Palynology is defined as “The study and analysis of fossil pollen as an aid to the reconstruction of past vegetation and climates” (Renfrew & Bahn, 2018). Pollen is useful in the archaeological sense as it can give us an idea of the many different climatic changes that the same area may go through over a large period of time.
What’s the Shanidar Cave?
Located in Kurdish Iraq, the Shanidar Cave was home to one very peculiar Neanderthal. This Neanderthal was excavated from the site and then examined. Oddly enough, his skull was found to be severely damaged, and his arms and legs were found to show some resemblance of deformities (The Kurdish Project, n.d.). His skeletal remains intrigued archaeologists and so that site came to be something of interest.
Palynology in Shanidar Cave
Pollen can provide insight into the biological composition of an area or the area that surrounds it. In the case of the Shanidar Cave, palynologists were determined to see what we can learn this, and what they found is something noteworthy, perhaps not as intriguing as skeletal remains, but we’re talking about pollen here.
Pollen research by the School of Natural Science and Psychology, Liverpool John Moores University has found that wind and animals have played a substantial part on transportation of pollen from the outside of the cave within: “The cave structure, with a single wide entrance, is likely to facilitate good air circulation, bringing anemophilous pollen into the cave” (Fiacconi & Hunt, 2015). The teams used samples from inside and outside of the cave. These samples ranged from being in animal droppings, from vegetation, to being found within the mountains. These samples went through different tests, such as “Chlorination, acetolysis and density separation” (Fiacconi & Hunt, 2015). The most effective method was density separation. This method helped the researchers to find which locations each source of pollen derived from, and how the pollen may have traveled from one location to another.
Other pollen related findings in the Shanidar Cave can be seen in the study published by Cambridge University Press. There is a common theory that the Neanderthals of the region had flower burials and their research has shown that that might not be the exact story. However, there were “clumps of pollen grains from adjacent sediments [which] were interpreted as evidence for the intentional placement of flowers with the corpse” (Pomeroy et al., 2020). They found that the Neanderthals had come back to the locations several times “to deposit their dead” (Pomeroy et al., 2020). Clearly, this cave has had some connections to funerary events.
This is merely just a glimpse of what the world of Palynology and the Shanidar Cave have to offer. Provided below will be several links to see a more in depth look at the research discussed and other examples that were not mentioned in this post.
Fiacconi, Marta, Chris O. Hunt, I.D. Campbell, J.S. Carrión, G.M. Coles, K.J. Edwards, C.O. Hunt, et al. “Pollen Taphonomy at Shanidar Cave (Kurdish Iraq): An Initial Evaluation.” Review of Palaeobotany and Palynology, September 26, 2015. https://www.sciencedirect.com/science/article/pii/S0034666715001724#s0025.
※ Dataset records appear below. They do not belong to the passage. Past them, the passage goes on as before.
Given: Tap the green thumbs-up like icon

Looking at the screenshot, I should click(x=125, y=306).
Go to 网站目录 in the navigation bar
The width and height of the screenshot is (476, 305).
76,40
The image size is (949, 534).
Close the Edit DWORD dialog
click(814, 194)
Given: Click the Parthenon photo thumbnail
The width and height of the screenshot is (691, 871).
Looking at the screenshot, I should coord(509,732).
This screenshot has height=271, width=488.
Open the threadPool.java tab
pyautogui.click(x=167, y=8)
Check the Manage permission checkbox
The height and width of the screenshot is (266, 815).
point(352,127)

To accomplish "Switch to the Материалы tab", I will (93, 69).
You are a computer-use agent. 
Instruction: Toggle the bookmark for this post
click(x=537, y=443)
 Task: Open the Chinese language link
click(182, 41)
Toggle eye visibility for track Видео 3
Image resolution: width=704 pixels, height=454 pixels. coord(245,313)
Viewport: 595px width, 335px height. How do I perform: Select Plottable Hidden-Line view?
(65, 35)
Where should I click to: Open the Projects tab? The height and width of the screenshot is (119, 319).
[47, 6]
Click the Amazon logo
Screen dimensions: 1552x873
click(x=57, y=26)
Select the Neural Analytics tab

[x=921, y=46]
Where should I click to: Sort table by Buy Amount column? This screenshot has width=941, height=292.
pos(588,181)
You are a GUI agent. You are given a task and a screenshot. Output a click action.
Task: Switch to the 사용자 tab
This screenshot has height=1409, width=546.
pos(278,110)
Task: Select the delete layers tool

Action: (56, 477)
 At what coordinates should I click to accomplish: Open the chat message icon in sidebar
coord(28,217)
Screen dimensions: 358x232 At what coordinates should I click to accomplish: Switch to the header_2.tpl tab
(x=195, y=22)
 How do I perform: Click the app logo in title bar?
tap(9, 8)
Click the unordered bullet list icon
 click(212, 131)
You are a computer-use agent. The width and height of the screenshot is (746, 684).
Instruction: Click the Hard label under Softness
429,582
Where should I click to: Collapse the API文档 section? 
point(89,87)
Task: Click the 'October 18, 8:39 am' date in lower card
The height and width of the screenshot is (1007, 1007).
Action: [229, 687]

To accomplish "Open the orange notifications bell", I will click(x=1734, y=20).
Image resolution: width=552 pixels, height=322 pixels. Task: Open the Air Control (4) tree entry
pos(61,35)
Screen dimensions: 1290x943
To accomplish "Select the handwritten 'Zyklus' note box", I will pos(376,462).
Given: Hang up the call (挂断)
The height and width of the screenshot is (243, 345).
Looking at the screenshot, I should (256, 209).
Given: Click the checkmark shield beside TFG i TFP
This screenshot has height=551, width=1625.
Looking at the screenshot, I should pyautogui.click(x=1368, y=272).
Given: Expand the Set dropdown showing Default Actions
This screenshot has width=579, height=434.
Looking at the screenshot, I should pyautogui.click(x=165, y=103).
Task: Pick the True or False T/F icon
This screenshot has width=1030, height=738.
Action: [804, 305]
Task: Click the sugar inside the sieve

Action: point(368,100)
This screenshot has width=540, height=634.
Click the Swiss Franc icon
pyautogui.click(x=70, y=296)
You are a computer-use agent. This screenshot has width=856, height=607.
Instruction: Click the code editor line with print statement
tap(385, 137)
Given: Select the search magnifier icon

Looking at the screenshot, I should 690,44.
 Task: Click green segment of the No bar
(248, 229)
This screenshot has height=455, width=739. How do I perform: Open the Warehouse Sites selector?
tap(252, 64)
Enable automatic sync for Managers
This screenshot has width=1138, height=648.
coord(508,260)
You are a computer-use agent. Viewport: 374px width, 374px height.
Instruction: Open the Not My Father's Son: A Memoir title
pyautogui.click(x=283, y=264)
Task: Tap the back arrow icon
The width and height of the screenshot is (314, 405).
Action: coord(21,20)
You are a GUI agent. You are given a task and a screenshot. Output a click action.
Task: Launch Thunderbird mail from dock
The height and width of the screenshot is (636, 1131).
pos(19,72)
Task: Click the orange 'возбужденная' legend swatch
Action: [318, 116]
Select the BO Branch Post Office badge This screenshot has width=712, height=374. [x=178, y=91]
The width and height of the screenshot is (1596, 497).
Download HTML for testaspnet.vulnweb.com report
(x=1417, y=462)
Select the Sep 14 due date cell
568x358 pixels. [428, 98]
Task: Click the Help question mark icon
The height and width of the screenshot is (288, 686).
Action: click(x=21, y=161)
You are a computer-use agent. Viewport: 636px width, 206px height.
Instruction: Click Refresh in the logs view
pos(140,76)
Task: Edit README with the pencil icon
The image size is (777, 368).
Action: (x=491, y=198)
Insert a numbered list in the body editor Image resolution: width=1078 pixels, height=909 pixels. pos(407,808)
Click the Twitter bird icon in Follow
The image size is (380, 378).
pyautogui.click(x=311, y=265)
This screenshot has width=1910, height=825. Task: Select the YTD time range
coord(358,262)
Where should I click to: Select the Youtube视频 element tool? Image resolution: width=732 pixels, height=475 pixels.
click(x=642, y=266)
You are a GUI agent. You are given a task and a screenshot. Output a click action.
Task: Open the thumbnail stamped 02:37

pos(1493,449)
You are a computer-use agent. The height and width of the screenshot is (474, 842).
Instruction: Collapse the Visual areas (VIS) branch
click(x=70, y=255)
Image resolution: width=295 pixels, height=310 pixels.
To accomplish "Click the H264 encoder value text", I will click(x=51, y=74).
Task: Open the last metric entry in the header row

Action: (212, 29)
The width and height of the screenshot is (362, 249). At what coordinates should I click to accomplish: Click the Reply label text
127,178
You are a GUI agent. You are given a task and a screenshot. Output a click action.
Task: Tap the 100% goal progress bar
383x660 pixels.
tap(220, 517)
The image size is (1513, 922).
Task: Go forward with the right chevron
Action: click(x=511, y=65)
Pomeroy, Emma, Paul Bennett, Chris O. Hunt, Tim Reynolds, Lucy Farr, Marine Frouin, James Holman, Ross Lane, Charles French, and Graeme Barker. “New Neanderthal Remains Associated with the ‘Flower Burial’ at Shanidar Cave: Antiquity.” Cambridge Core, February 18, 2020. https://www.cambridge.org/core/journals/antiquity/article/new-neanderthal-remains-associated-with-the-flower-burial-at-shanidar-cave/E7E94F650FF5488680829048FA72E32A.
Renfrew, Colin, and Paul Bahn. 2018. Archaeology Essentials: Theories, Methods, and Practice. Fourth edition. Thames & Hudson.